Going back a little further, to 2005, take Eli Roth’s Hostel. That puts a different spin on the idea of ‘murder tourism’, with rather the tourists themselves as the victims of a conspiratorial business which trades off the seduction, abduction and subsequent eradication, of unfortunate young backpackers in the wrong place at the wrong time. While the movies don’t paint the Eastern European setting in any way a favourable light, and no doubt unjustly put a fair few inter-railers off their trip for a few years, the commentary underpinning Roth’s bloodletting is key; he’s interested in the naivete of, certainly here, boorish American kids happy to throw caution to the wind for mindless sex and drugs.

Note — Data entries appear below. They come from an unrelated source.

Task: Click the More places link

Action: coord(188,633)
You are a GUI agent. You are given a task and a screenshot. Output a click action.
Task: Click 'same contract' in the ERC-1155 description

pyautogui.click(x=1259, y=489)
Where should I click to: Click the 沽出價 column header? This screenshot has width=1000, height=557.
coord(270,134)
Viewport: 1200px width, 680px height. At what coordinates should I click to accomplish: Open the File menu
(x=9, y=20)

It’s a cautionary tale but one that’s lost none of its relevance, even 12 years later in a world of GPS cell phones & social media. Even if Roth ended up including a pulpy, revenge ending in both Hostel and Hostel II to appease the masses, his pictures still hold key relevance.
You also can’t have a discussion about social mores in horror without touching on Wes Craven’s Scream series, which may now be over twenty years old but has lost none of its sharp, post-modern, satirical bite. Craven subverts and inverts a genre he helped, alongside creatives such as John Carpenter, by making who would traditionally be the victims the perpetrators. Why? In many respects, because they enjoy it. Scream and its sequels skew into slasher territory but share some common DNA in many respects with the youthful, uber-violent nihilism of more psychological fare, such as Michael Haneke’s Funny Games or James Watkins’ Eden Lake. All of these films feature disaffected young people as the vicious hand of violence, taking a mindless glee out of horrendous suffering simply because they *can*. That says more about society than them. More about a world in which their social conditions have allowed them to become what, to many, would be ‘evil’.

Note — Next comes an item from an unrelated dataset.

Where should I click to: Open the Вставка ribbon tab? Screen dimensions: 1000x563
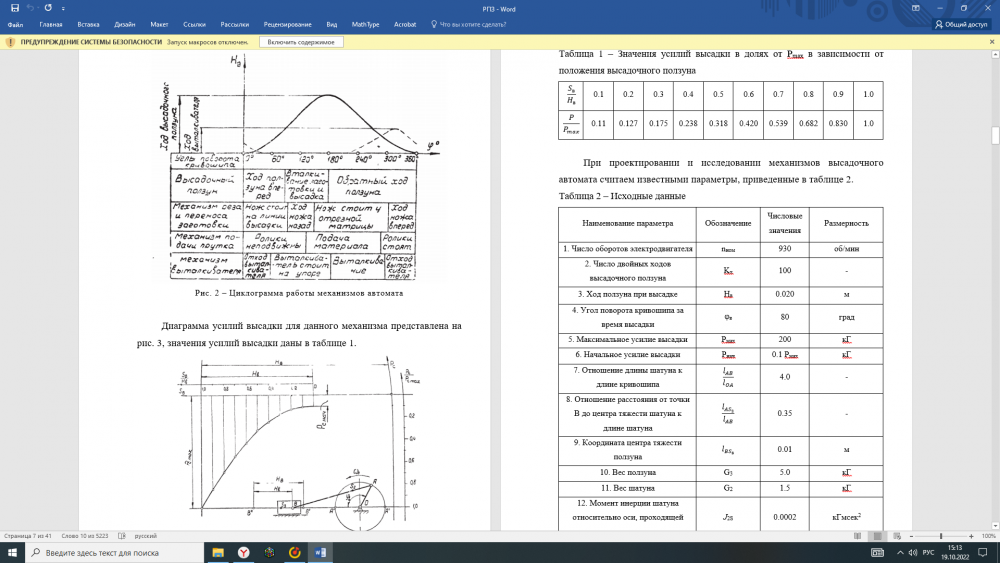88,23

Most of the strongest horror pictures which cover such territory don’t paint their work in such black and white terms. Evil is subjective. Monsters can come in many forms, whether they’re the B-movie 1950’s alien visitors, the skin-crawling invaders of Invasion of the Body Snatchers or The Thing, or even the pulpy interlopers from They Live, again all examples of horror touching on social themes. Human monsters? They’re a different beast altogether and in Get Out, we have the latest example of the twisted face of humankind helping to explore a much bigger, wider societal question – race.
Jordan Peele, in his debut feature, avoids too much of the politics visible in The Purge films, but certainly touches on the rich, white man idea, and how darkly white privilege can be corrupted. We live in an age where race is used as a means to many abhorrent ends, even by what is considered the most powerful country in the world, the land of the free, and Get Out is a perfect example of the glamor which we cast over ourselves in believing the deeper, darker prejudices of human nature no longer exist. That’s the unique power of horror as a genre; be it a slasher movie, a satirical slasher movie, a socio-political action piece, or a chilling psychological thriller – all of them can make the same point about our world, our society, and who we are as a species.
And what *is* that point? Perhaps that until we truly look in the mirror, and see who we really are, we may never embrace the better angels of our nature. Maybe one day, thanks to the horror movie, we may have the courage to glance properly at those reflections.